Biden and Harris’ incident-free, audience-free debut

By Matt Flegenheimer

It was probably always going to be strange.

Not because Sen. Kamala Harris had cut Joe Biden down on the debate stage a year ago, though there was that.

Not because of any personal awkwardness between them in their first shared hours as running mates, though perhaps there was some of that, too — discernible in their half-smiles and socially distanced waves inside a Delaware gymnasium plainly smaller than the moment.

Instead, the pair’s maiden gathering Wednesday as the presumptive Democratic nominees for president and vice president seemed almost custom designed to answer the knottiest visceral questions about campaigning for president in a pandemic:

What defines success if crowd size and had-to-be-there electricity are nonoperational metrics?

Can zingers still zing without a laugh track in the room?

If an applause line is delivered without an audience to applaud it, does it still qualify?

“My fellow Americans,” Biden said grandly as he closed his remarks and ceded the microphone, “let me introduce to you for the first time: your next vice president of the United States, Kamala Harris.”


Harris looked down from her chair behind him, grinned and stood, clasping her hands to her heart. Biden went to take a seat as an organizer slipped a wooden box beneath Harris’ feet for extra height.

No hug, no hands held aloft in conspicuous unity. But she was on.

Quickly, Harris confirmed a long-standing consideration among Biden allies — that almost any running mate threatened to upstage him as a dynamic public speaker. And she proved herself to be a potentially versatile messenger for whatever form the fall campaign might take.

She spoke of her friendship with Biden’s son Beau, who died in 2015, when both were state attorneys general. Her voice appeared on the cusp of catching occasionally as she ticked through her biography as the child of immigrants and as a history-making elected official in California, who ascended to prosecutors’ offices and the U.S. Senate. (Harris is the first Black woman and first person of Indian descent to be a major party’s nominee for national office.)

She also seemed more than willing to absorb the responsibilities of many a campaign lieutenant before her: taking relentless aim at the other side.

“As somebody who has presented my fair share of arguments in court,” Harris swaggered at one point, “the case against Donald Trump and Mike Pence is open and shut.”
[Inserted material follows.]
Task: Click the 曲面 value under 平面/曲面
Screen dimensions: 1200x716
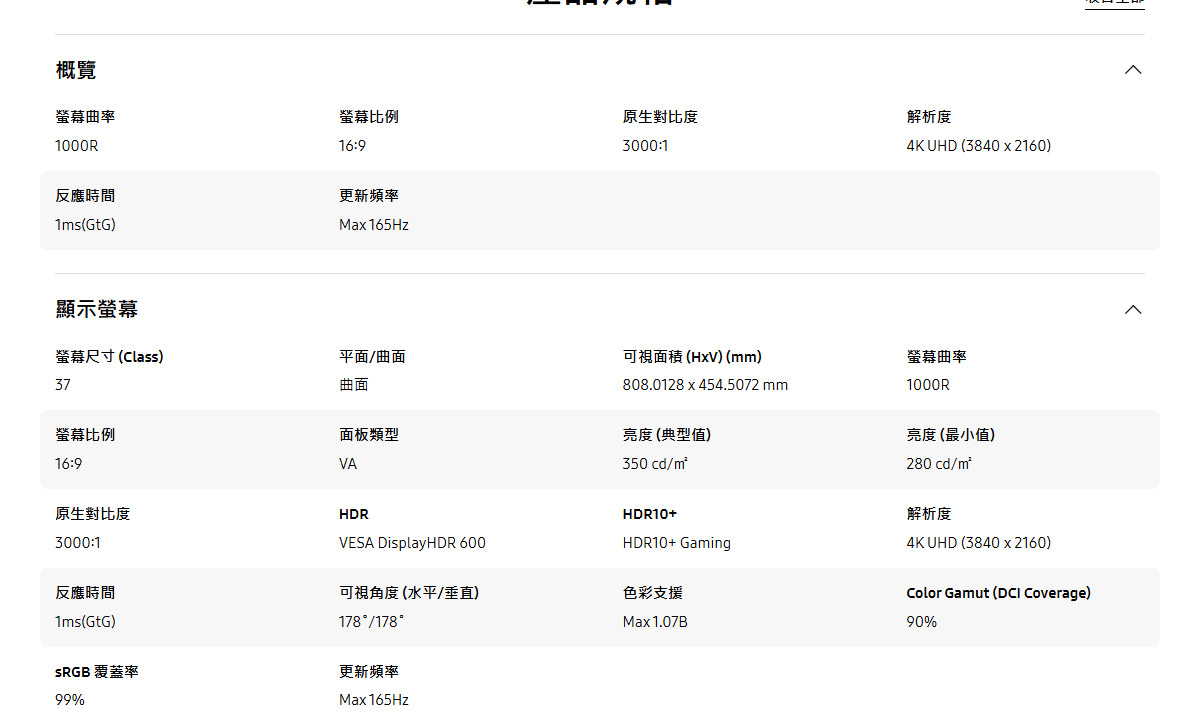Action: pyautogui.click(x=353, y=385)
But a standard, rollicking running mate rollout this was not.

There was no mass crowd to salute inside, no “thank you, Florida!” — or Pennsylvania, or Michigan, or whichever swing state campaign advisers would have preferred on day one.

There was no overstuffed photo line where Biden could point his finger-guns and pose, no cluster of locals to high-five the new ticket.
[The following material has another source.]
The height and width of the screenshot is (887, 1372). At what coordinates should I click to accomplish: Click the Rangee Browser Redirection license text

“I wish we were able to talk to the folks outside,” Biden said at the start of his address, alluding to supporters who had come to greet the two outside the gymnasium. “But we’re keeping our social distancing and playing by the rules.”

Still, for all the oddities endemic to a mid-virus presidential campaign, Wednesday’s event amounted to a most peculiar outcome in this political age: a scene that seemed entirely plausible, even predictable, a year ago — the conventional wisdom validated, if only this once.
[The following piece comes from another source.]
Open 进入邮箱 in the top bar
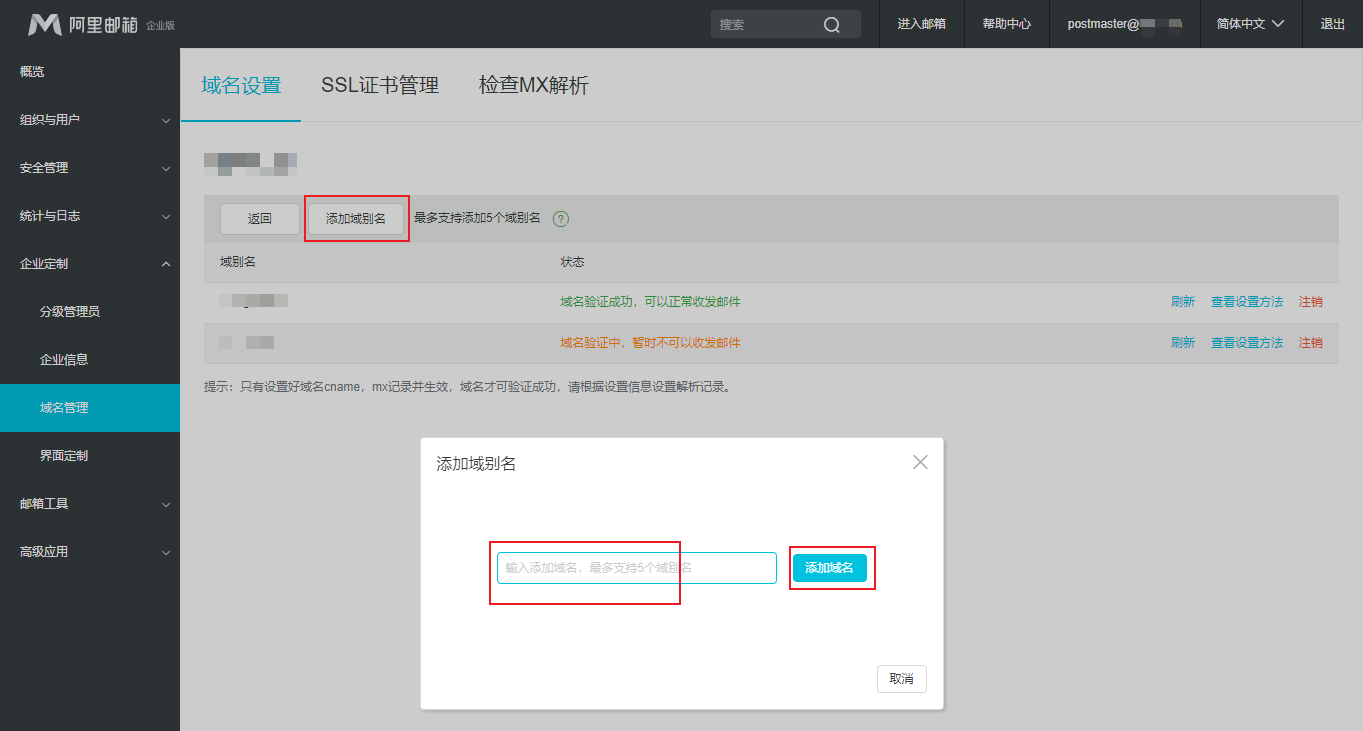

Since the Democratic primary season began in earnest in early 2019, many voters had anointed themselves as real-time pundits, guessing at which combination of candidates stood the best chance against Trump. Even after a searing debate exchange over busing, musings about a would-be Biden-Harris unity ticket ricocheted through union halls and school auditoriums across Iowa and New Hampshire. (In the end, Harris’ campaign collapsed before these states even weighed in officially.)

For a self-described “gut politician” like Biden — known to shake hands and shoulders and the sides of faces, if an attendee appears amenable — the evaporation of the traditional campaign trail has been jarring. Harris, who has likewise shown a capacity for in-the-room connection, will probably have few opportunities to lean on this skill set this year.

But on balance, Democrats might count themselves grateful for these political conditions. Both candidates have been known to stumble in unrehearsed settings, with Harris in particular often demonstrating a wide gap between scripted performances and on-the-fly questioning.

On Wednesday, the two seemed to have prepared diligently to fuse their respective messages. Biden nodded at Harris’ “3 a.m. agenda” — a common refrain in her 2020 bid as she talked about the issues that keep people up at night — before reverting to his standard narrative frame: restoring American decency.

“Remember?” Biden asked, recounting the white supremacist demonstrations in Charlottesville, Virginia, three years ago. “Remember what it felt like to see those neo-Nazis? Close your eyes.” Harris appeared to nod from her seat with her whole body.

Near the end of her own speech, Harris resurfaced the point: “Joe likes to say that character is on the ballot, and it’s true.”

When she finished, their spouses joined them on camera, masked and waving. The couples mostly stayed apart, clapping from an epidemiologically advisable remove.

They walked off together to the sound of a campaign song, “Move On Up,” and little else.